I can remember this Christmas clearly. Harold liked to call at this time. Linda was having her first Christmas and was content just kicking her legs and talking in her own little way, to the coloured streamers above her head. I was putting the finishing touches to the frosty Christmas cake. My brother watched as I tried to guide the icing flowing through my icing bag, as I wrote the appropriate words in fine red icing, 'A Merry Christmas'. All this time he had sat quietly watching. I wouldn't say I was an expert at this but at least it was readable and my brother said "How do you find the time to do all this, with such a big family, Glad?" "I don't know Harold" I said, "it seems to be a mixture of routine and planning ahead.

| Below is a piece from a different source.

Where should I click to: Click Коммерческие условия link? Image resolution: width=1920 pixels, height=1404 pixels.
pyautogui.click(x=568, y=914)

Can you and Eileen join us for Christmas dinner?" "I'm sorry kid" he replied, "Eileen's brother is coming for Christmas".

Turkeys were bought fresh. They hung in the shops, head down, looking very sorry for themselves. The cold air at that time of year kept them fresh. They were plucked and cleaned but always had their heads on. You always got their giblets. They had not been spirited away somewhere between killing and selling, they made the gravy.

The butchers sold pork pies also, in all sizes. These early ones were full of pork. The taste of these has declined throughout the years. Everything was always made by hand at our house, the cake, pudding, savouries and pastry, also the stuffing for the bird and of course the mince pies and other goodies. I can't seem to get into buying 'ready made' although they do a good job of this, for the busy lady of today.

The brass bands also kept 'earlier hours' now compared with when I was a child. They walked the streets in the evening, playing their rousing carols, stood around each lamp. We seemed to miss out on this as they couldn't be expected to come around every street in the new suburbs, so some of the magic had been taken away, though the Salvation Army played in every cul-de-sac and nowadays the brass band gets a ride as they play their instruments. How things have changed.

After that Christmas, I began feeling unwell. I remember seeing the Doctor on several occasions during the early Spring. I knew I was rather overworked and Cliff had changed his job working nights at this firm as it paid more money but he never got used to night work and only kept it up for about three months. It was hard to keep it quiet for him as Linda was only young. A neighbour across the road said to me one day "I have more noise and arguing with my two children than I every hear from your five. How do you manage it?" I did know the answer, her children were much closer together. A girl and then a boy and ours were spread over many years, the older ones having their own interests.